[Exercise brief]: Beneath this task are records; print exactly the stretch of them from the line with "The image size is (1276, 952)." through the line with "Open the 全部产品 product filter dropdown", both ends included.

[Input data]:
※
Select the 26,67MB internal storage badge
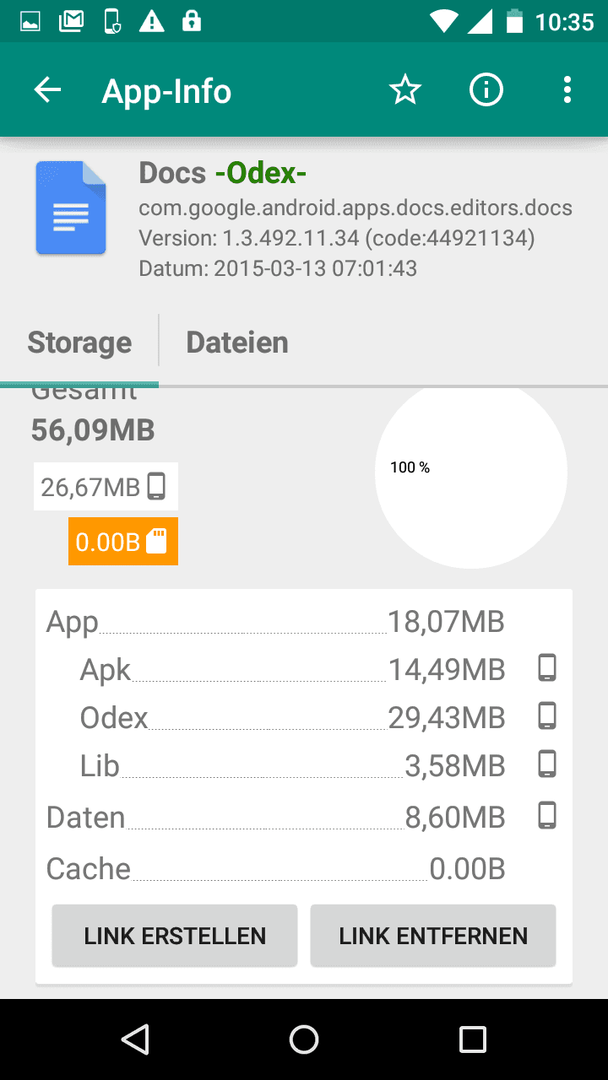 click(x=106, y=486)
※
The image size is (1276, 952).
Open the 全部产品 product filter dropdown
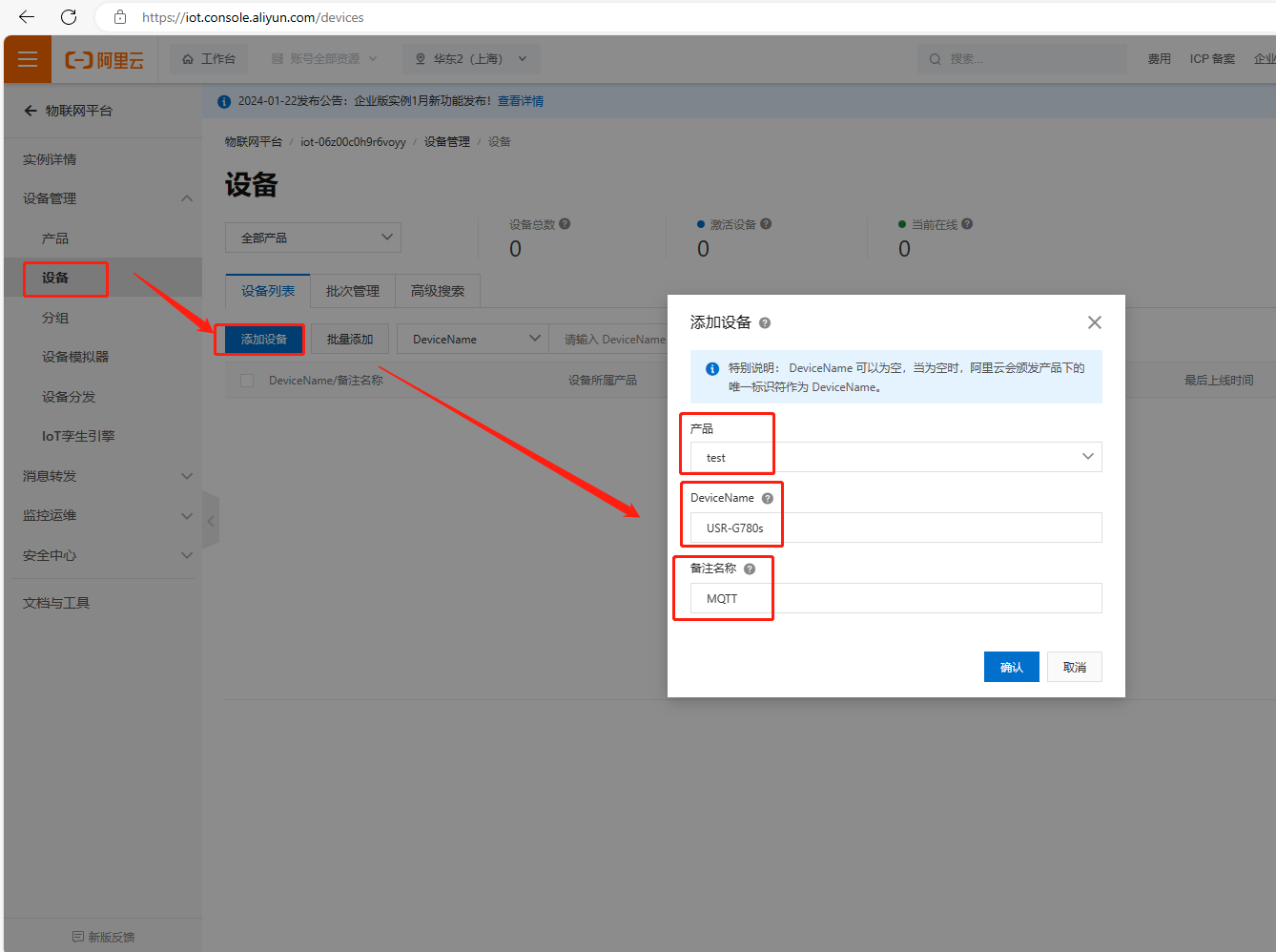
※
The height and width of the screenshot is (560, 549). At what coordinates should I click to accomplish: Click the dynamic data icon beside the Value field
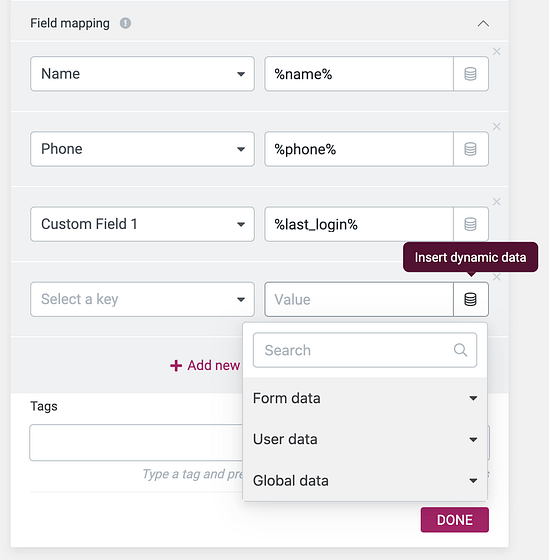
※
[Answer section]:
The image size is (1276, 952).
Open the 全部产品 product filter dropdown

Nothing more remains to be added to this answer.